Finalement, la Cour précise que la méthode d’analyse établie dans l’arrêt Gladue doit être appliquée dans tous les cas où un délinquant autochtone est impliqué, et ce même en matière de manquement à une ordonnance. Ne pas le faire constitue un défaut qui justifie l’intervention d’une cour d’appel. Pour cette raison, une peine d’un an d’emprisonnement est substituée à la peine imposée à l’appelant, les considérations appropriées n’ayant pas été correctement prises en compte en première instance[29].
Le texte intégral de la décision est disponible ici.
Denis-Damée c. R., 2018 QCCA 1251.
Contexte
L’accusée, d’origine autochtone, a grandi dans un environnement familial totalement dysfonctionnel, avec des parents souffrant de dépendances à la drogue et à l’alcool[30]. Elle est elle-même consommatrice depuis son très jeune âge[31].
À l’âge de 21 ans, alors qu’elle est intoxiquée, la requérante tue son père en raison d’une dispute familiale[32]. Elle demande la permission d’appeler de la peine d’emprisonnement de six ans lui ayant été imposée en première instance[33].
Décision
La Cour d’appel du Québec (ci-après citée : CAQ) doit déterminer si le juge de première instance a adéquatement considéré les principes établis par les arrêts Gladue et Ipeelee ainsi que les circonstances particulières à l’accusée qui est d’origine autochtone[34].
La Cour conclut que la grille d’analyse propre aux délinquants autochtones n’a pas correctement été appliquée. Trop peu de considération a été accordée aux facteurs historiques et systémiques ayant poussé la requérante à adopter le comportement répréhensible. En effet, le juge ayant rendu la sentence n’aborde pas comment ces facteurs atténuent la culpabilité morale de l’accusée. Pourtant, c’est ce contexte qui a contribué à ce qu’elle s’intoxique le soir des événements pour, finalement, poser le geste reproché[35].
Tel que la CAQ le souligne :
« [102] Quant au degré de culpabilité morale, sans excuser et banaliser le crime commis par cette jeune autochtone, les problèmes endémiques de la communauté relatés dans le Rapport Gladue, les séquelles sur les descendants découlant de la fréquentation des pensionnats par les parents et grands-parents de Stacey-Sikounik et l’environnement familial pitoyable dans lequel elle a grandi constituent des facteurs historiques et systémiques qui amoindrissent son degré de culpabilité morale. »[36]

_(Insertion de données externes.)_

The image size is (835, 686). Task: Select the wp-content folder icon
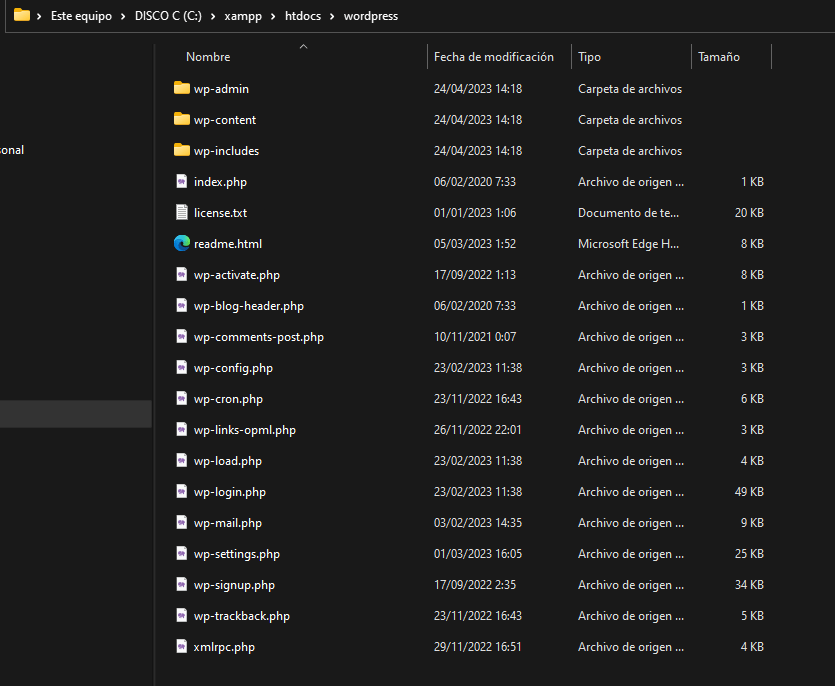[x=181, y=119]
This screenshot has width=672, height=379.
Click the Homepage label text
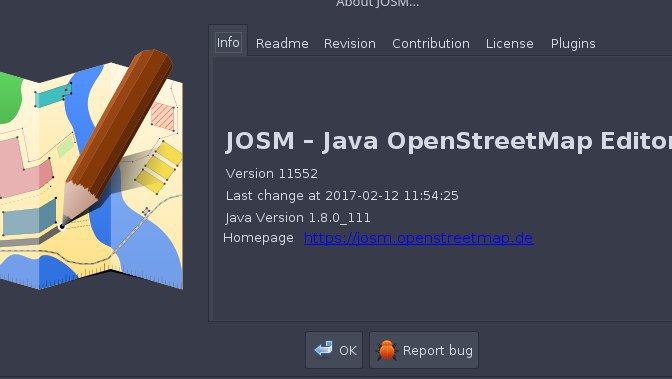(x=258, y=238)
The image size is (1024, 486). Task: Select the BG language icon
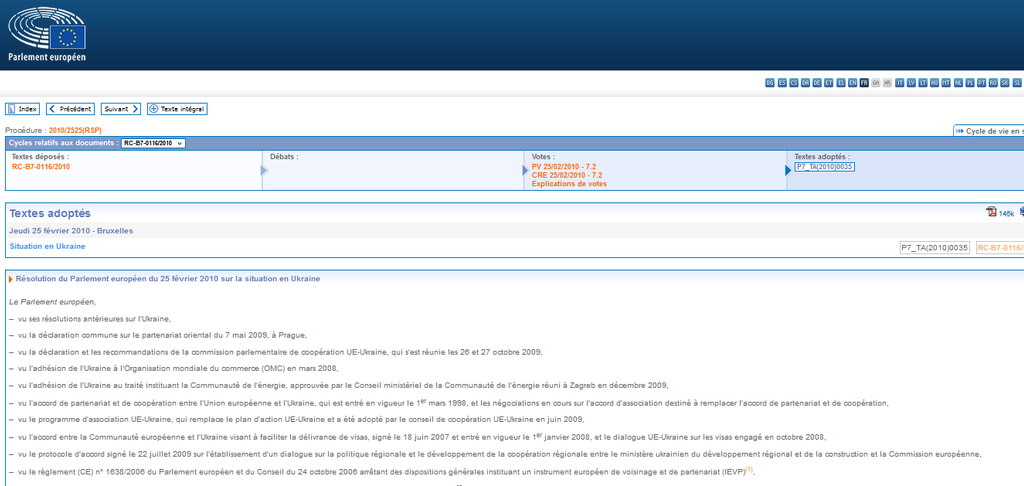coord(770,82)
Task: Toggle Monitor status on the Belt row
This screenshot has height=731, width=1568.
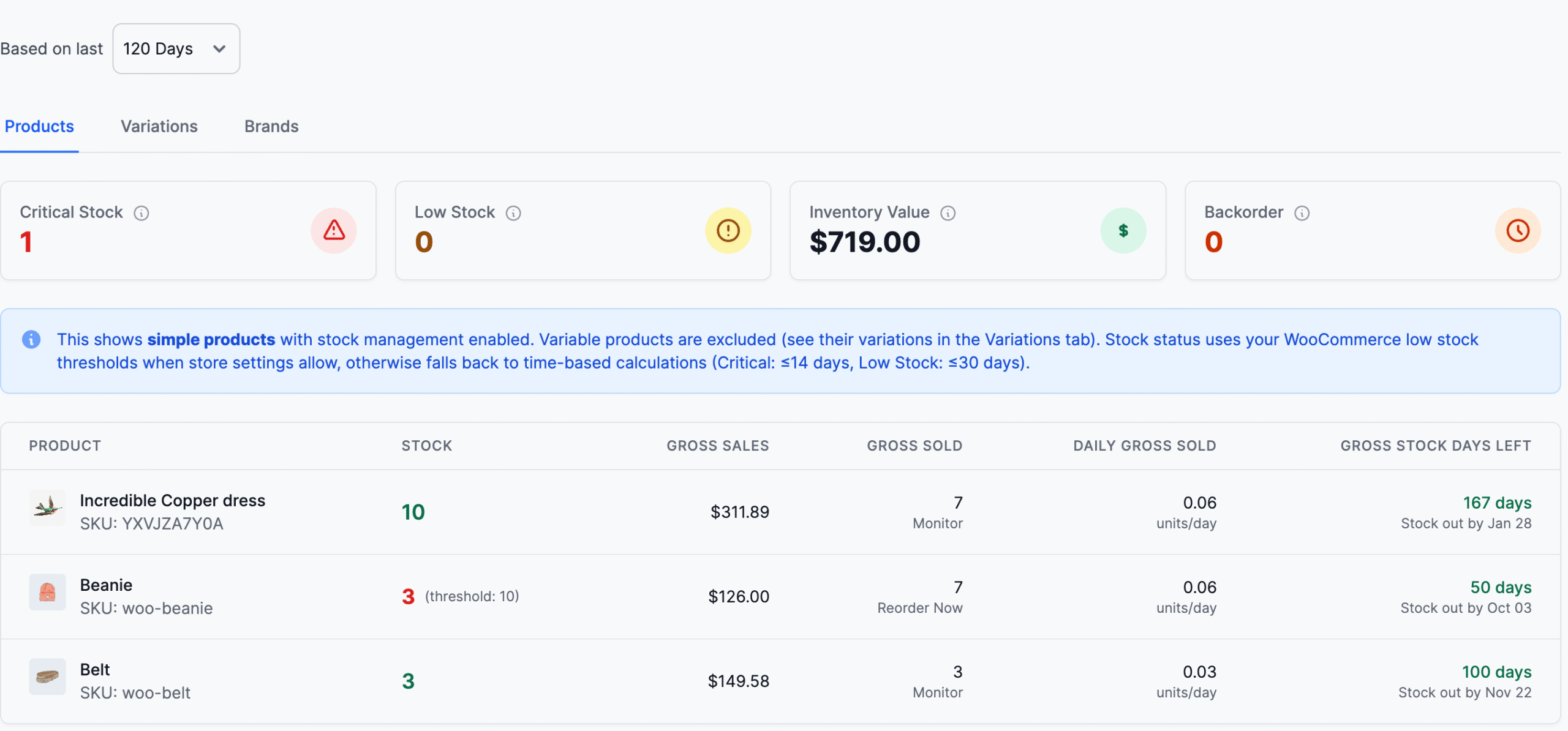Action: 937,692
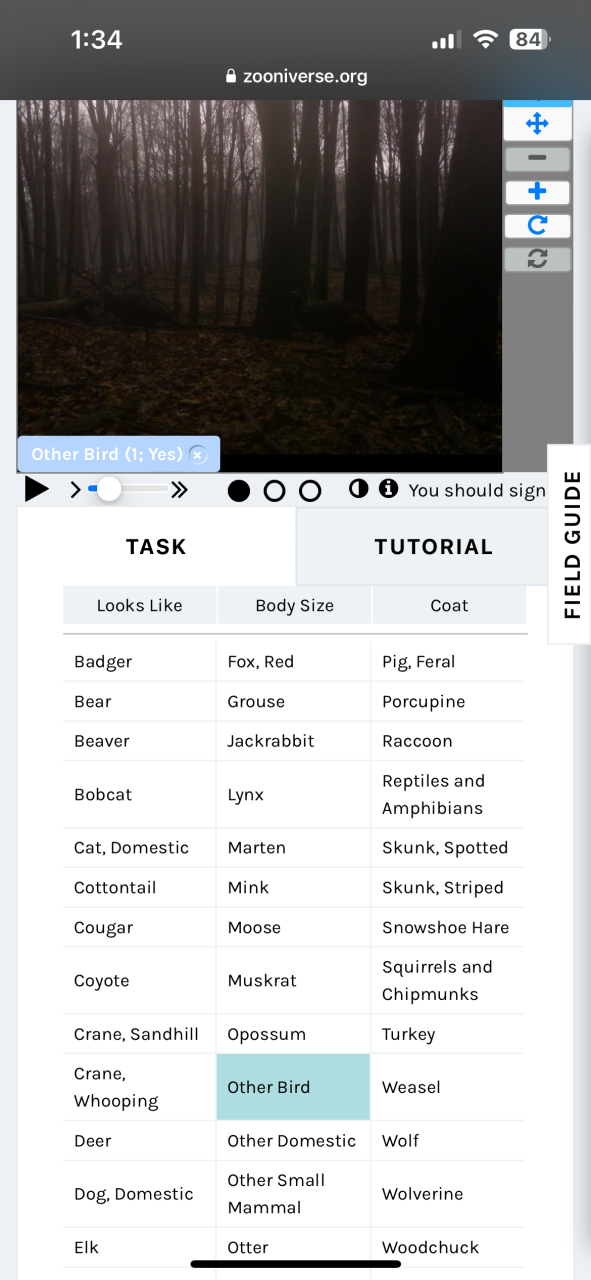The width and height of the screenshot is (591, 1280).
Task: Zoom in with the plus button
Action: [x=537, y=192]
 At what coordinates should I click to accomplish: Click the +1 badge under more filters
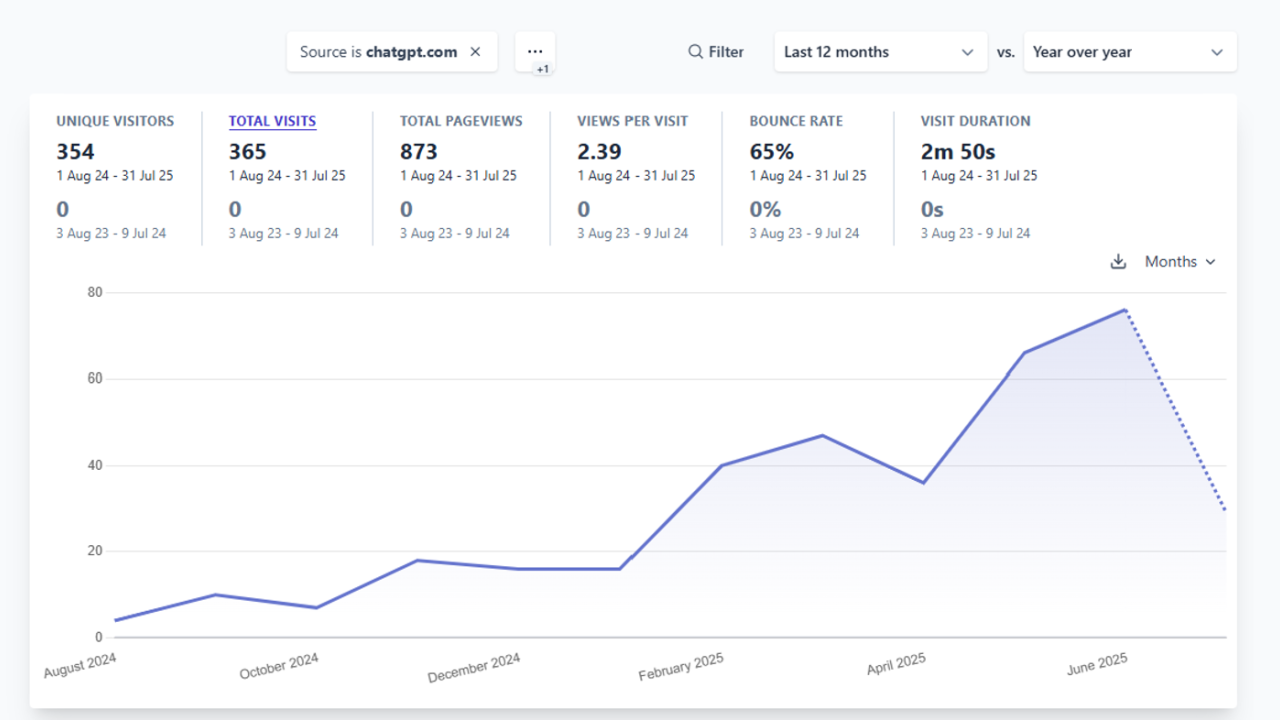542,70
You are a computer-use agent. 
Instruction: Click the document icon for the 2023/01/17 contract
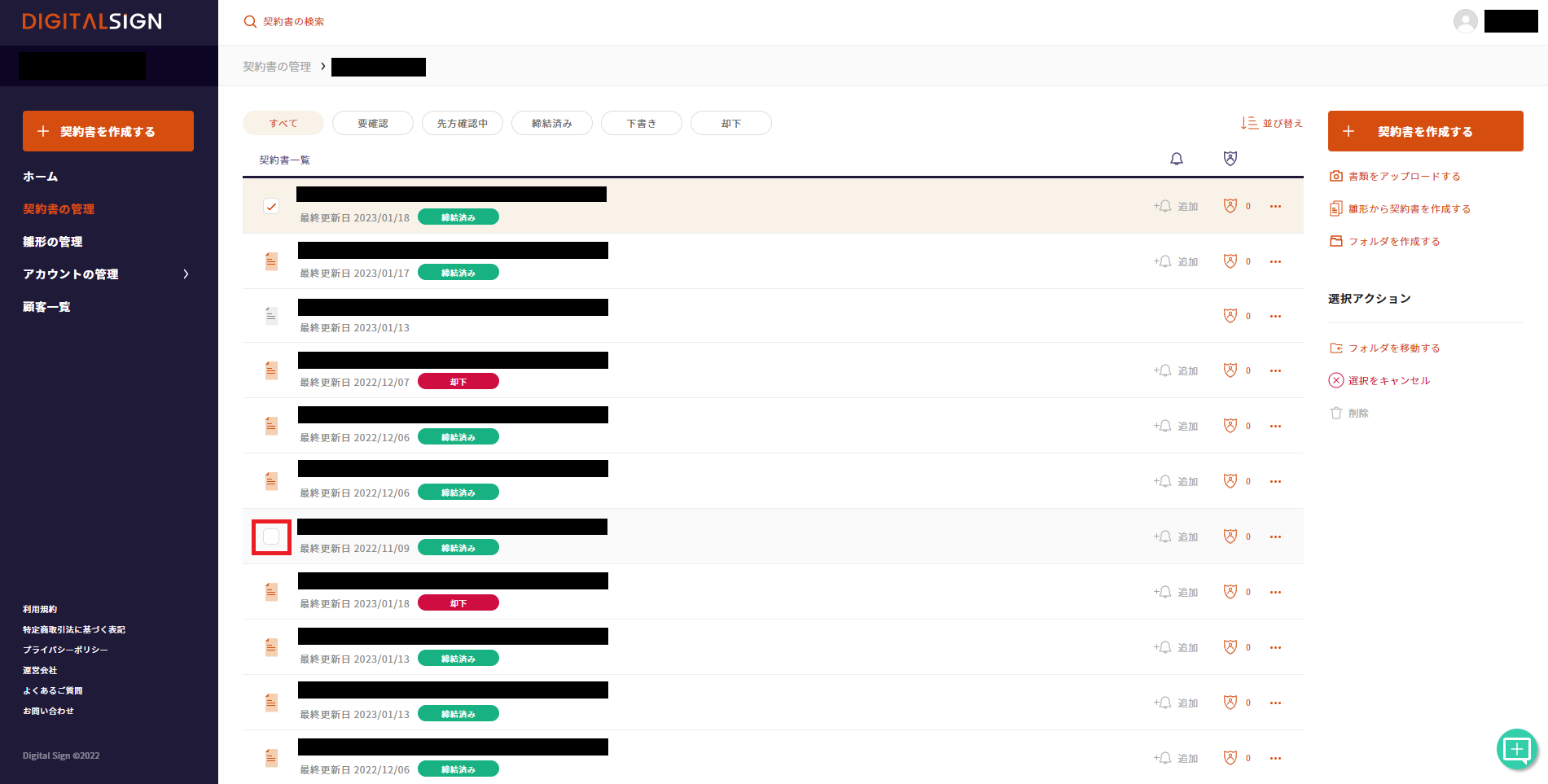pyautogui.click(x=271, y=261)
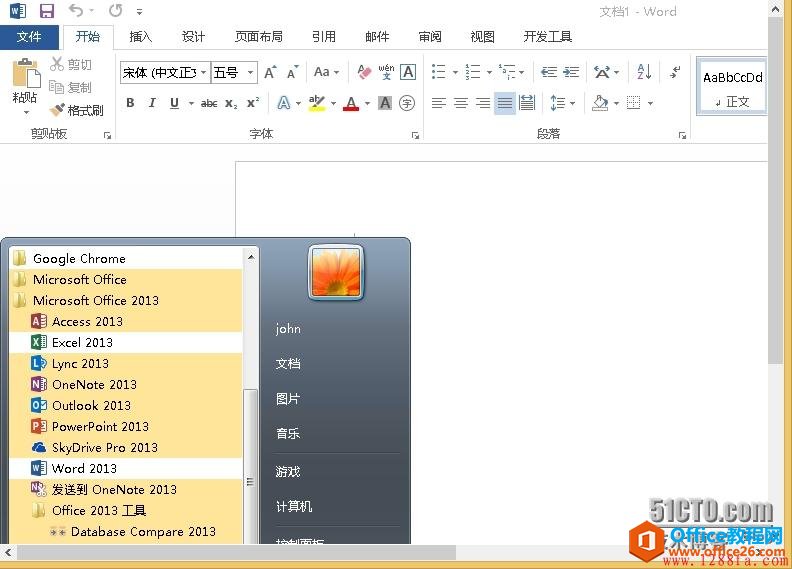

De plus, la Cour reproche au juge de première instance d’avoir totalement évacué la question des sanctions substitutives des motifs à l’appui de sa décision[37]. En effet, comme il a été mentionné précédemment, la proportion de femmes autochtones incarcérées au Canada est très forte et requiert que cette question soit traitée[38].
En conséquence, une peine de deux ans d’emprisonnement assortie d’une ordonnance de probation est substituée à la peine imposée en première instance afin de répondre plus adéquatement aux principes de proportionnalité et de favoriser la réintégration de l’accusée dans la société[39].
Le texte intégral de la décision est disponible ici.
R. c. Diabo, 2018 QCCA 1631.
Contexte
Dylan Diabo et Joseph Kirby, tous deux résidents de la réserve autochtone de Kahnawake, ont été arrêtés pour avoir eu en leur possession des produits du tabac non estampillés[40].
Sur sentence, la juge de première instance a imposé aux accusés une amende ainsi qu’une probation assortie de travaux communautaires, plutôt que la peine d’emprisonnement requise par la poursuite[41]. Le ministère public demande la permission d’appeler de cette peine pour le motif que la Cour du Québec a erré dans l’application de l’alinéa 718.2 e) du C. cr.[42].
Décision
En premier lieu, la poursuite soumet que la juge de première instance a accordé aux accusés une réduction basée sur la race (race-based discount), c’est-à-dire une peine plus clémente pour le seul motif qu’ils sont d’origine autochtone[43].
La CAQ rappelle que le principe d’individualisation est primordial afin de déterminer de la peine appropriée[44], principe correctement suivi en l’espèce. Tel que le requiert l’alinéa 718.2 e) C. cr., la juge chargée d’imposer la peine a considéré une sentence substitutive à l’emprisonnement[45] eu égard au rapport Gladue déposé qui traitait à la fois de la situation de la communauté autochtone et de celle des deux accusés. Elle a imposé la peine qu’elle jugeait juste et adéquate dans les circonstances[46], suivant ainsi les enseignements des arrêts Gladue et Ipeelee[47].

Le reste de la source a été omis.